特に、ラウハたち女性騎士三人組。彼女らは躊躇うことなく、エルドレッドを半殺しにするに違いない。
「シャノンに無理強いをさせたり悲しませたりはしない」
「よいと思います。……まあ少なくとも閣下は女性に無体を働くタイプではないと思いますし、シャノンもあなたに優しくされるのはまんざらでもないと思うはずです」
「そうか!」
「まあ、何事もほどほどにしてください。きちんと仕事をした上で誠意をもった恋をするのなら、誰も何も申しませんよ」
「分かった、そうする!」
ゴーサインをもらったエルドレッドはほくほくの笑顔でディエゴを見送り、一人きりになった執務室で天を仰いだ。
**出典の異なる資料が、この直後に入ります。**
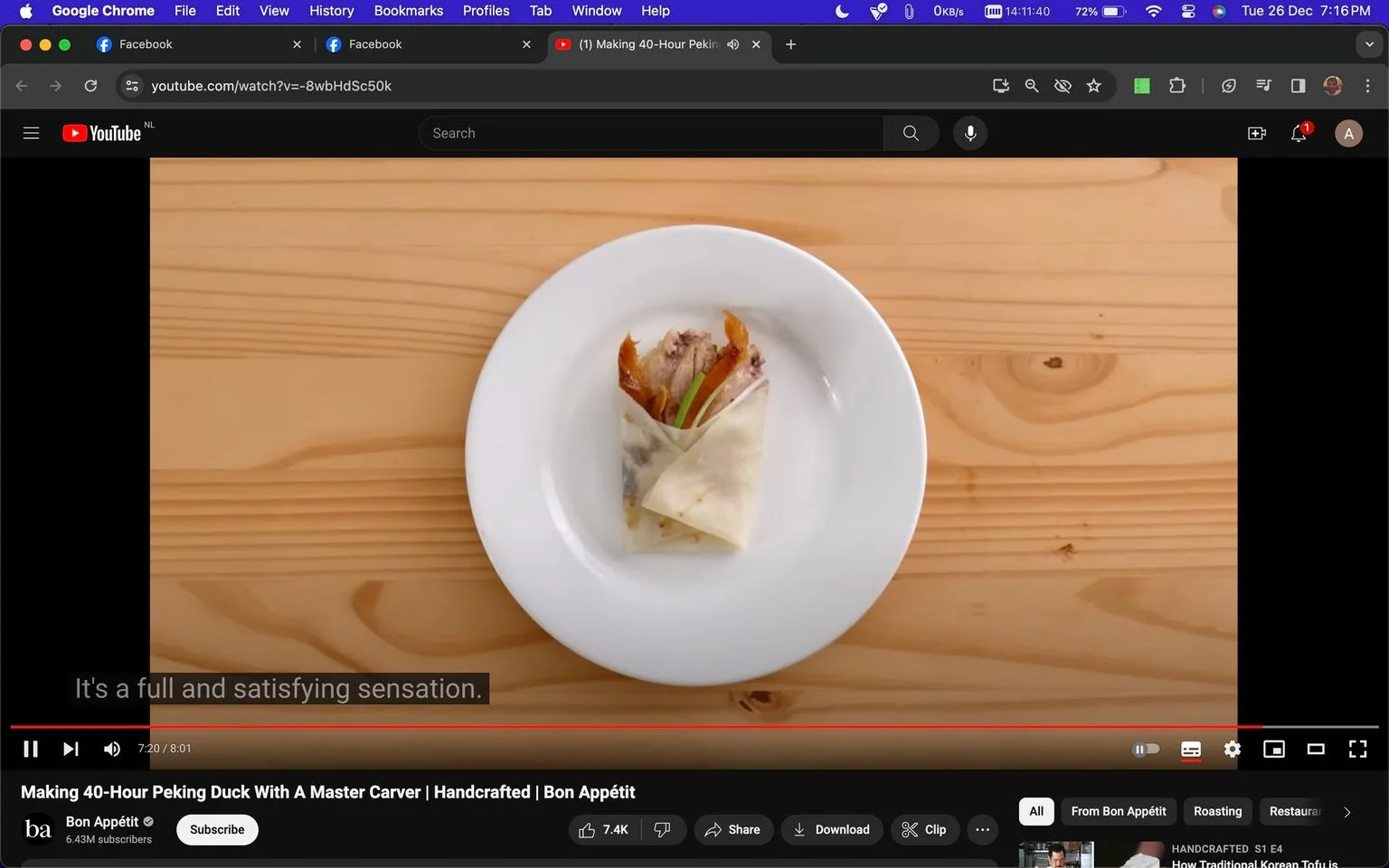Open the player settings gear
1389x868 pixels.
point(1232,749)
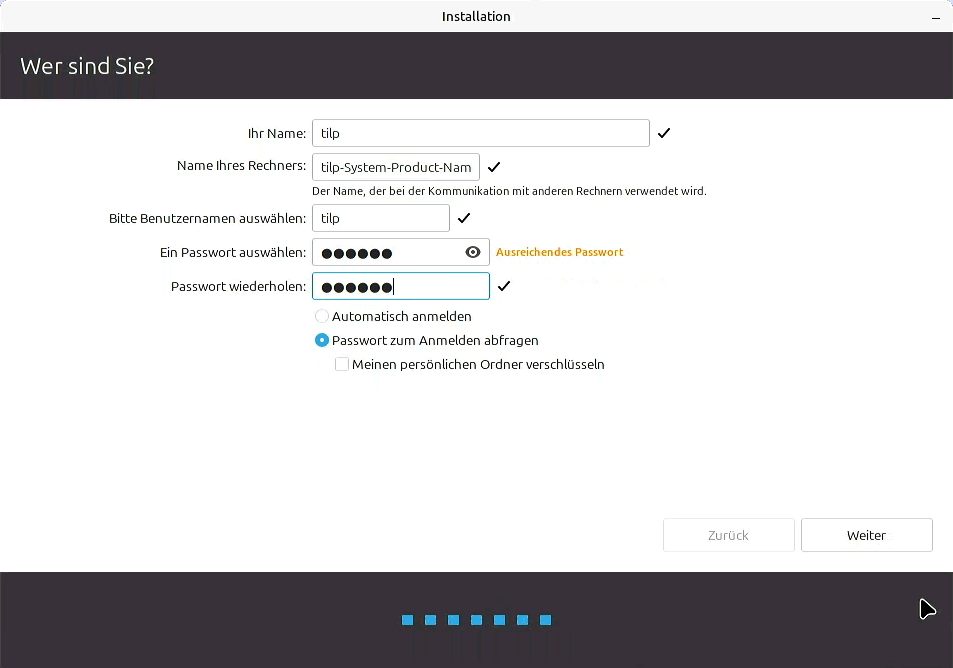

(シャノン……どうやら俺は、君に恋をしているようだ)
辺境伯夫人に求められるのは、極寒の地でも生きていける体力と貴族としてのたしなみ、そして跡継ぎを産める体だ。
身も蓋もない話だが、合計出生率が決して高いとは言えない北の国では、美しいだけで病弱な姫君などはあまり求められない。
だがシャノンなら。
北国の人間と比べると華奢ではあるものの決してひ弱ではなく、賢く、城の者たちからの人気を集めるだけの魅力がある彼女が、エルドレッドの申し出に対してうなずいてくれるのであれば。
「……まずは、この冬を無事に越せたらいいのだが」
エルドレッドは、窓の外を見た。
重苦しく広がる曇天は、もうすぐやってくる雪の季節を示唆しているかのようだった。